When I did that, gpart was able to guess the structure of my second disk correctly. But on a third disk, it failed yet again. I gave it the correct disk geometry, and it was able to scan the disk properly, but it failed while checking individuals partitions, reporting them to be empty.

I then asked gpart to scan the disk fully (gpart -f /dev/hda), even checking sectors occupied by identified partitions, which it normally skips. It took several hours, and listed quite a few duplicate partitions, but still failed to get correct details about the extended partitions.

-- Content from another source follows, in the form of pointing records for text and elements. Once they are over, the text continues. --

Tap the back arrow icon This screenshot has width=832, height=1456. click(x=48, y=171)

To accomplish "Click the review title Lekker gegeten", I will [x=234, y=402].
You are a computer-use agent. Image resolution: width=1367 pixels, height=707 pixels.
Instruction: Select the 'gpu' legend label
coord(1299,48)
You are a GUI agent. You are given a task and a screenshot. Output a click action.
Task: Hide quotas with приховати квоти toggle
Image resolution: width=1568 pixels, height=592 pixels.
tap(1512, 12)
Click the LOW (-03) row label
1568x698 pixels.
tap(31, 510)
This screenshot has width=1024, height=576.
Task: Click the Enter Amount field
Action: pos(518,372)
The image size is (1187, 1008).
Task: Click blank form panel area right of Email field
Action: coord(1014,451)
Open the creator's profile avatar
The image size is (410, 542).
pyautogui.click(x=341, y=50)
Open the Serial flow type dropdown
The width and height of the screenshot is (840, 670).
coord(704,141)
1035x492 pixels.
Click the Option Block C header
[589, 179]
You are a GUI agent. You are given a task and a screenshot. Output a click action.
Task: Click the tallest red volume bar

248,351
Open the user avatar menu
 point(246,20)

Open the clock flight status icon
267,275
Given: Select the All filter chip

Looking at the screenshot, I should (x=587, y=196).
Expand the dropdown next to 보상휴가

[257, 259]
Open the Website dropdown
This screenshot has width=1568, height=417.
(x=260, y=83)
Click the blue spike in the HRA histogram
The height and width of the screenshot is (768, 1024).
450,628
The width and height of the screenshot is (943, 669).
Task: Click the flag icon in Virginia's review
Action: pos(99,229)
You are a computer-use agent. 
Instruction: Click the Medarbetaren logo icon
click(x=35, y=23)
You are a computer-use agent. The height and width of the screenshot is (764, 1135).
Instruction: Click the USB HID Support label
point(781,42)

As a last resort I asked gpart to ignore the extended partitions by using the -E switch (gpart -E /dev/hda). To my surprise this worked, and gpart was able to correctly probe three partitions. It ignored the one extended DOS partition, which was causing all the trouble. Although the information gpart returns isn't complete, it can still resurrect the disk.

If you want gpart to be more verbose, use the -v option. Repeating the option will cause gpart to list a lot of information about the disk as well as the identified partitions.

Once you are satisfied with the output of gpart, you can write the guessed partition table to the MBR using the -W switch:

gpart -W /dev/hda /dev/hda

Apart from the one disk that gpart was able to restore only partially, it worked on all the disks I threw at it. Turns out that the troublesome disk wasn't formatted properly to begin with, and even partition tools such as gparted complained about the disk structure.

Gpart is one of the select utilities that act as a last line of defense in situations which can result in a loss of information, time, or money. It's worth having around if you don't backup your MBR.